Introduction: Long-term disease progression post myocardial infarction (MI) is inadequately understood and recurrences appear at the stented lesion or in untreated progressive lesions. Hypothesis: We studied the pattern and angiographic properties (culprit/non-culprit) of recurrent-MI (re-MI) in a large real-world patient population. Methods: We performed a prospective cohort study in 99,546 first-occurrence MI patients enrolled in Swedish Web system for Enhancement and Development of Evidence-based care in Heart disease Evaluated According to Recommended Therapies (SWEDEHEART) between 1 Jan 2006 and 31 Dec 2014. Results: A culprit lesion could be identified in 41,006 patients who underwent coronary angiography. Of those, 2,361 patients suffered a re-MI where the angiography could detect the infarct origin: 587 originated from the culprit lesion- and 1,774 from the non-culprit lesion. The cumulative event probability for re-MI within 8 years (estimated by Kaplan-Meier) related to the culprit lesion was 0.027 (0.023-0.030) as compared with 0.080 (0.075-0.085) for a non-culprit lesion (Figure).
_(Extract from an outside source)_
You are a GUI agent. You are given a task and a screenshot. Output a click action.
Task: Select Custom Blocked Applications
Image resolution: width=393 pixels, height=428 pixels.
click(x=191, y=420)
At the index infarction, patients with subsequent culprit vs. non-culprit re-MIs were overall similar according to baseline characteristics: gender (men: 69% vs. 72%), age (66 vs. 65 years), infarction type (STEMI: 54% vs. 52%), diabetic status (22% vs. 21%), current smoking (32 % vs. 30 %), hyperlipidemia (statin treatment: 20 vs. 23 %) and hypertension (44.1% vs. 47.5%). Patients with culprit re-MIs were somewhat less likely to have 3-vessel disease at index (12% vs 17%) but procedural characteristics such as number of stents, total stent length and mean stent diameter were similar between groups. Conclusions: In a large cohort of first-occurrence MI patients undergoing PCI, the risk of reinfarction not originating from a previously stented lesion was three times higher than the risk of lesions originating from a previously stented lesion.